Selected extract
=-=-=-=-=

The Material Girl's old Amex card has immaterial magic



On Sunday, Madonna will give her first-ever UAE performance, but if you can't wait that long you can get a little piece of the Queen of Pop at BurJuman's Simply Madonna exhibition.

At the exhibition-cum-Madonna-memorabilia salesroom, items for sale include some of her costumes, outfits and jewellery. There are even a number of personal items and one of Madge's expired American Express cards. The price tag on some of these items runs to the millions; for example, the iconic pink satin dress from the 1985 Material Girl video will set you back around Dh2 million.

Not being a Madonna fan, it's really hard for me to imagine who would want to buy these things. I am however, acutely aware that such people do indeed exist. Furthermore, as a psychologist I'm particularly interested in trying to understand them, and the motives behind their seemingly irrational purchases.

The exhibition organisers suggest their Madge memorabilia is aimed at "diehard fans". The word fan itself perhaps tells us a little something about the type of individuals "desperately seeking souvenirs". The Oxford English Dictionary defines fan as an abbreviation of the word fanatic, "marked by excessive enthusiasm". In turn, fanatic derives from the Latin fanaticus, meaning "insanely or divinely inspired". So perhaps the target market for the Madge memorabilia is individuals who are at least a little insane? Madonna's current tour is called MDNA; in part a play on the acronym MDMA, which is a drug that started life in psychotherapeutic context. Coincidence?

Others in the market for Madge memorabilia are the calculating speculators; those who might dispassionately buy a piece or two purely with a view to cashing in later. However, even the speculators rely on the existence of slightly insane enthusiasts, those who derive pleasure from the objects way beyond potential resale value.

=-=-=-=-=

Dataset items
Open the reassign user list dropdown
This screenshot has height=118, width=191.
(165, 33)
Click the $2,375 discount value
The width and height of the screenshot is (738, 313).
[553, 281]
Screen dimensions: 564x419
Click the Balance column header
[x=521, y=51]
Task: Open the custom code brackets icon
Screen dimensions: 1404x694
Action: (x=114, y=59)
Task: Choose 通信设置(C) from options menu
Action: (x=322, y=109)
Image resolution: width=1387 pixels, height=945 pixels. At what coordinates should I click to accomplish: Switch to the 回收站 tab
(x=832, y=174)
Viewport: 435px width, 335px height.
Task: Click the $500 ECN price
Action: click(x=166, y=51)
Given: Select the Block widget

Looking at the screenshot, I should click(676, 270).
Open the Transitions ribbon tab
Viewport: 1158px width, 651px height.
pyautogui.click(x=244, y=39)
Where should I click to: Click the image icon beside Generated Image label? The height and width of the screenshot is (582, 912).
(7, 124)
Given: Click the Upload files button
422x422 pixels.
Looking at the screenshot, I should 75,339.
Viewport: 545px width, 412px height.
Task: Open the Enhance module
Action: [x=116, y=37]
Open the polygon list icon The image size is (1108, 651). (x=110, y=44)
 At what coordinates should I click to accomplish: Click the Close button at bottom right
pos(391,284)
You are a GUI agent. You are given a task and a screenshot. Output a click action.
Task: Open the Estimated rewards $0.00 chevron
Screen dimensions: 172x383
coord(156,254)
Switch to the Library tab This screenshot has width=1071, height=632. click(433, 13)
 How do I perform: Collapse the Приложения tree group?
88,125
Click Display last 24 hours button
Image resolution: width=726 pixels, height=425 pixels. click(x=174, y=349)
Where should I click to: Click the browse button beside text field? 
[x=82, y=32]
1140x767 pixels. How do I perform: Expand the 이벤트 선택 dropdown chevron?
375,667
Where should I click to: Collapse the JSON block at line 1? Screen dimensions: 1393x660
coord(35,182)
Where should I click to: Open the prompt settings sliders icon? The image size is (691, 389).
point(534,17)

=-=-=-=-=

Set tasks
1. Which items does the Madonna memorabilia column say are for sale at the exhibition? List each one.
2. Go on with the column on Madonna memorabilia from the point where it stops.

Written answers
1.
- Some of her costumes
- Outfits
- Jewellery
- A number of personal items
- One of her expired American Express cards
- The pink satin dress from the 1985 Material Girl video

2.
It is not only popular entertainers such as Madonna who make it onto the memorabilia market. A tape measure once owned by JFK sold for almost $50,000 (Dh183,500) and browsing eBay throws up no end of "authentic" celebrity memorabilia. One apocryphal report suggests a Saudi businessman offered to pay $10 million for the shoes thrown at George W Bush by an Iraqi journalist.

The memorabilia market is not limited to entertainers, nor is it purely a phenomenon of our modern age. Medieval Europe saw a roaring trade in sacred relics; pieces of the "true cross" and the bones and even eyes of bygone saints were all popular.

Paul Bloom, a professor of psychology and cognitive science at Yale, suggests that memory evocation, boasting rights and resale potential are a few of the reasons people derive pleasure from possessing objects previously owned by special individuals. However, he argues, the more powerful and fundamental source of this pleasure stems from our implicit beliefs in contagious magic.

Anthropologists have long documented belief in contagious magic across human societies. People commonly hold a belief that things that were once in contact always maintain a connection. This can give rise to the idea that objects associated with special people, or even animals (rabbits' feet for instance) maintain a connection and something of their former owners' essence. Believers in contagious magic often take care when disposing of their own hair and nails, to avoid them being used in sorcery.

Bloom tested out the idea of contagion in a set of experiments where individuals were asked to say how much they would pay for objects associated with famous individuals; for example, George Clooney's sweater. Researchers systematically varied the item descriptions. In one, Clooney's sweater was described as having been dry cleaned, in another it had been given to the star but he'd never worn it, and in a third, it was both well-worn and hadn't been cleaned.

This latter condition, as predicted, solicited the highest bids; people in general were willing to pay more for the well-worn celebrity items.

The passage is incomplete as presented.